Category Archives: Chad Lykins

Shadow Education Private Supplementary Tutoring and Its Implications for Policy Makers in Asia

Mark Bray and Chad Lykins have just published the definitive current statement on supplementary education in Asia, “Shadow Education -Private Supplementary Tutoring and Its Implications for Policy Makers in Asia” as a book (PDF, available for free) through the Asian Development Bank.

Here’s a paragraph from their introduction that offers a flavour of the book:

Private supplementary tutoring is widely known as shadow education, since it mimics the mainstream. As the content of mainstream education changes, so does the content of the shadow. And as the mainstream grows, so does the shadow. This study shows that shadow education has a long history in parts of the region, but in recent decades it has greatly expanded. In the Republic of Korea nearly 90% of elementary students receive some sort of shadow education; and in Hong Kong, China, about 85% of senior secondary students do so. Figures are equally striking in less prosperous parts of the region. In West Bengal, India, nearly 60% of primary school students receive private supplementary tutoring; and in Kazakhstan a similar proportion of students do so at the senior secondary level. Proportions are lower in other countries, but throughout the region the shadow is spreading and intensifying. (p. X)

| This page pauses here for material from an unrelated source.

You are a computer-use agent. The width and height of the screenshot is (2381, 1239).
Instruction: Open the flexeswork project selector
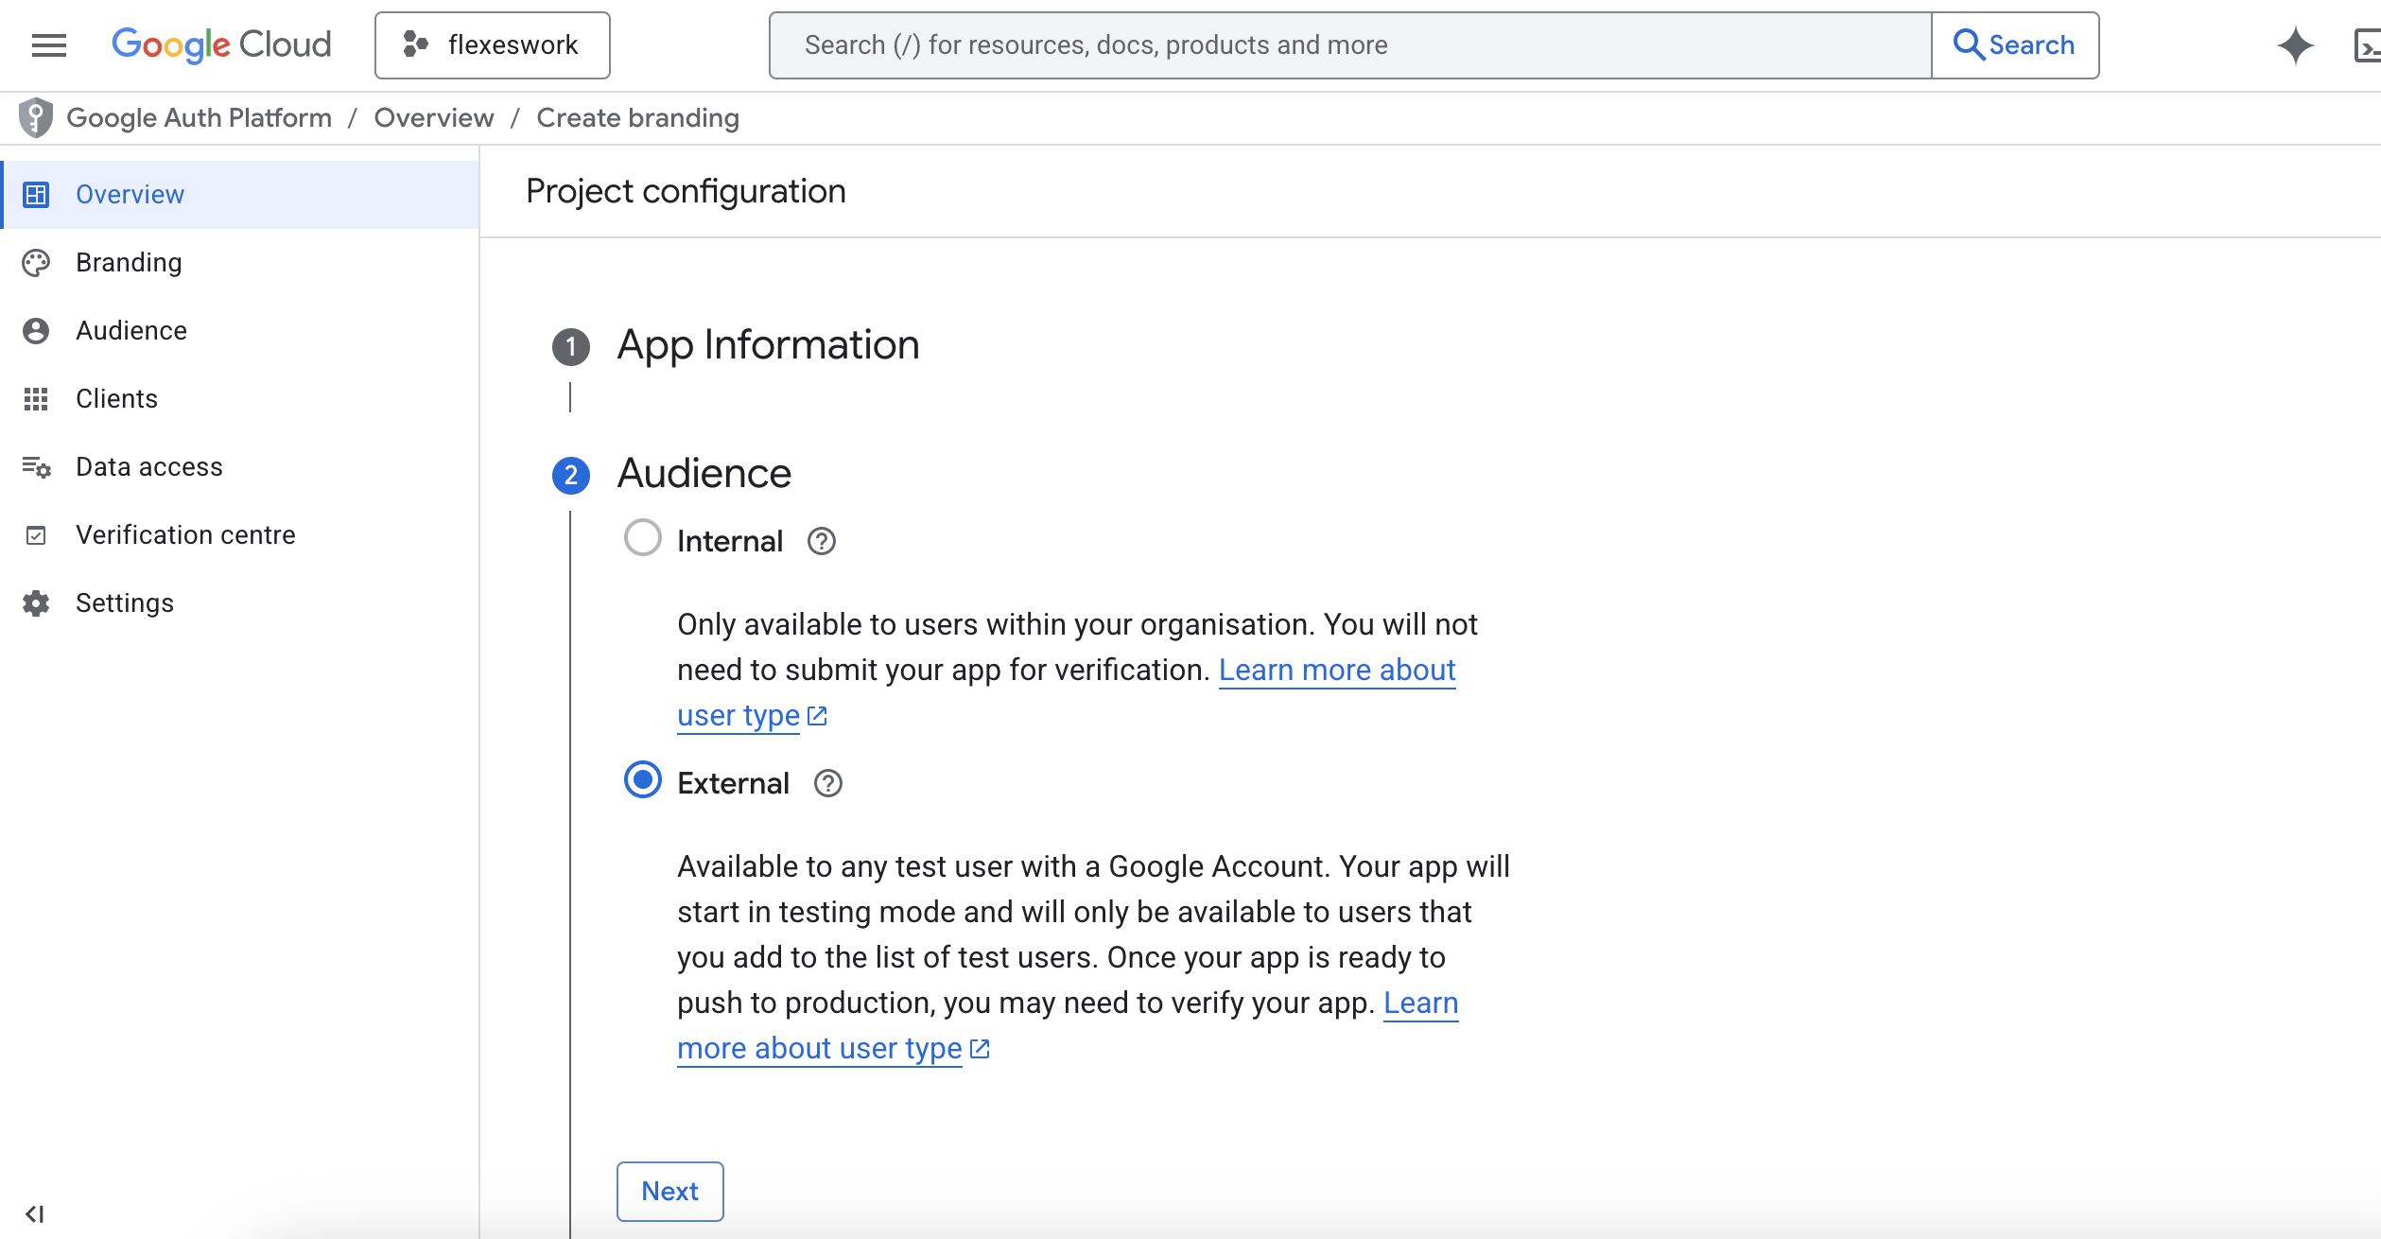click(492, 44)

Countries covered in the book include: Armenia, Azerbaijan, Bangladesh, Brunei, Cambodia, China, Georgia, Hong Kong, India, Indonesia, Japan, Kazakhstan, Korea, Kyrgyzstan, Laos, Malaysia, Maldives, Mongolia, Myanmar, Nepal, Pakistan, Philippines, Singapore, Sri Lanka, Taipei, Tajikistan, Thailand, Turkmenistan, Uzbekistan, Vietnam.

The report was released just as co-author Mark Bray was awarded was awarded a UNESCO Chair professorship in Comparative Education. Congratulations on the chair and the publication!

AERA 2012: Private Supplementary Tutoring for Secondary School Students in Hong Kong

American Educational Research Association

Apr 15, 10:35-12:05h

Chad Lykins and Mark Bray, Comparative Education Research Centre, Univ of Hong Kong

“Private Supplementary Tutoring for Secondary School Students in Hong Kong: Scale, Nature and Implications”

Studies suggest that private supplementary tutoring is intensifying in scale, intensity, and importance, with many students regarding it as essential to satisfactory academic results. However, there is a lack of evidence about the nature of this tutoring, including the subjects studied, modes of delivery, and costs. This paper presents evidence on private supplementary tutoring from a mixed-method study involving a survey and group interviews with secondary school students in Hong Kong. It then analyzes this evidence in the light of research on the rapid growth and evolving nature of private tutoring in Hong Kong and throughout the world.